* Your task *
Update the fourth quarter 2012 highlights from "Gross operating margin (1)" to "this press release.", replacing "press release" with "news release".

Fourth Quarter 2012 Highlights

  • Enterprise reported record gross operating margin of $1.2 billion, adjusted earnings before interest, taxes, depreciation and amortization ("Adjusted EBITDA") of $1.1 billion, net income of $617 million and earnings per unit of $0.68 on a fully diluted basis. Adjusted EBITDA and net income for the fourth quarter of 2012 included non-cash charges totaling $27 million, or a loss of $0.03 per unit on a fully diluted basis, for asset impairments and similar charges. This compares to gross operating margin of $1.1 billion, Adjusted EBITDA of $1.2 billion, net income of $726 million and earnings per unit of $0.82 on a fully diluted basis for the fourth quarter of 2011. Adjusted EBITDA and net income for the fourth quarter of 2011 included a net benefit of $108 million, or $0.12 per unit on a fully diluted basis, primarily due to gains from the sales of assets.
                       
Three months ended Year ended
December 31,       December 31,
2012       2011       2012       2011
($ in millions, except per unit amounts)            
Gross operating margin (1) $ 1,162 $ 1,101 $ 4,387 $ 3,872
Net income (2) $ 617 $ 726 $ 2,428 $ 2,088
Fully diluted earnings per unit (2) $ 0.68 $ 0.82 $ 2.71 $ 2.38
Adjusted EBITDA (1)(2) $ 1,132 $ 1,198 $ 4,330 $ 3,960
Distributable cash flow (1)(3) $ 886 $ 1,429 $ 4,133 $ 3,757
 
               
(1) Gross operating margin, Adjusted EBITDA and distributable cash flow are non-generally accepted accounting principle ("non-GAAP") financial measures that are defined and reconciled later in this press release.

* Given data *

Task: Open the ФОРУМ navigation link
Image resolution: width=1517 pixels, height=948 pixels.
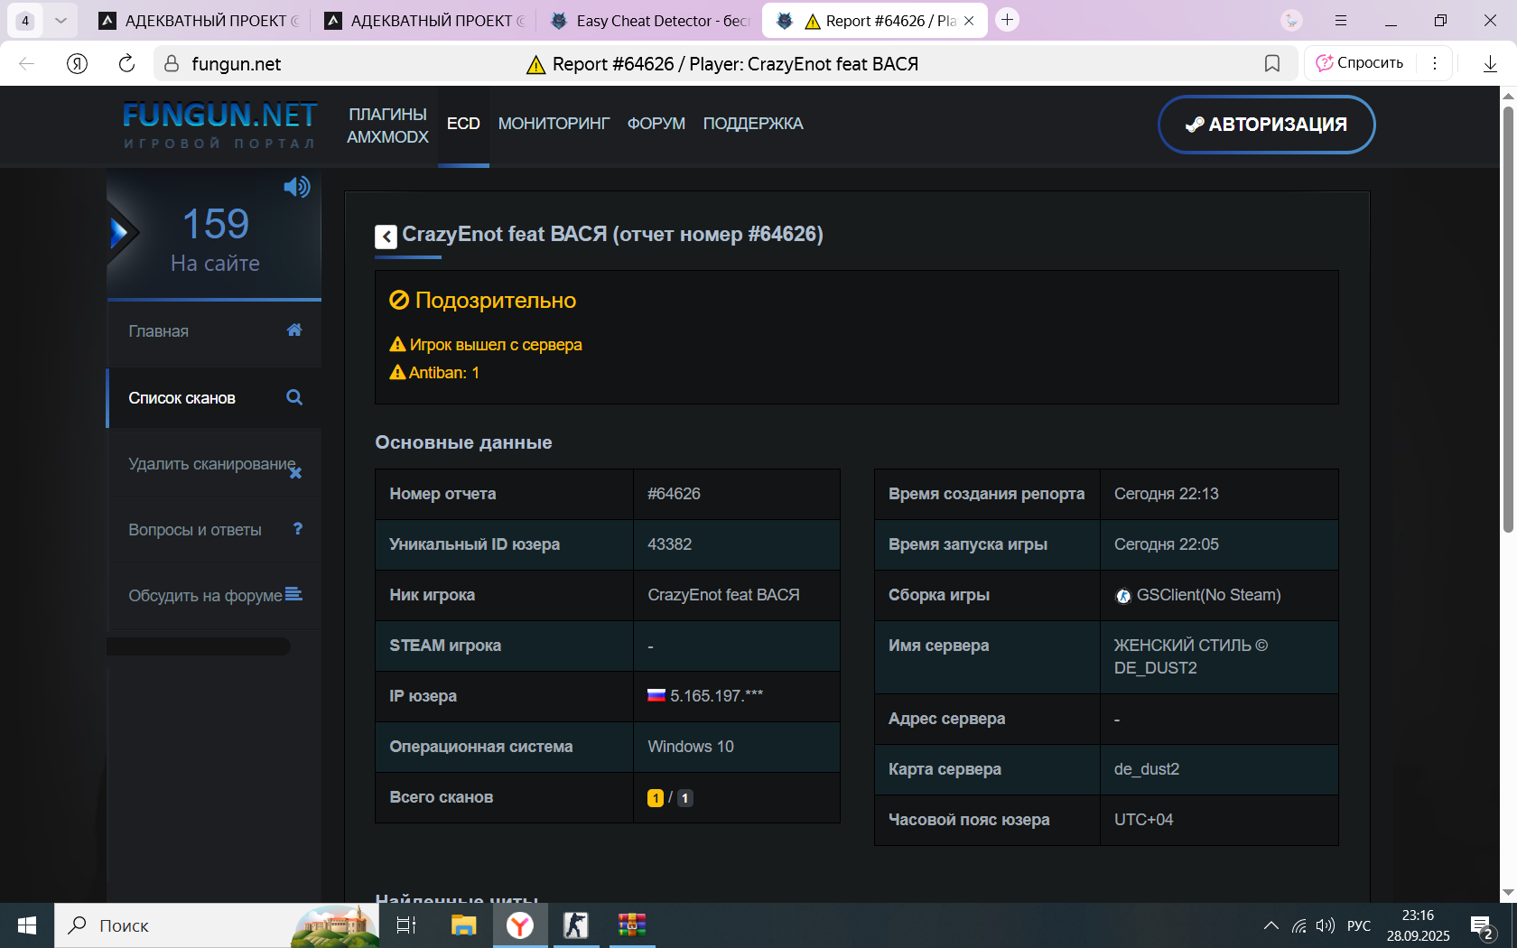Action: (656, 124)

* Answer for this exercise *
Gross operating margin (1) $ 1,162 $ 1,101 $ 4,387 $ 3,872
Net income (2) $ 617 $ 726 $ 2,428 $ 2,088
Fully diluted earnings per unit (2) $ 0.68 $ 0.82 $ 2.71 $ 2.38
Adjusted EBITDA (1)(2) $ 1,132 $ 1,198 $ 4,330 $ 3,960
Distributable cash flow (1)(3) $ 886 $ 1,429 $ 4,133 $ 3,757
 
               
(1) Gross operating margin, Adjusted EBITDA and distributable cash flow are non-generally accepted accounting principle ("non-GAAP") financial measures that are defined and reconciled later in this news release.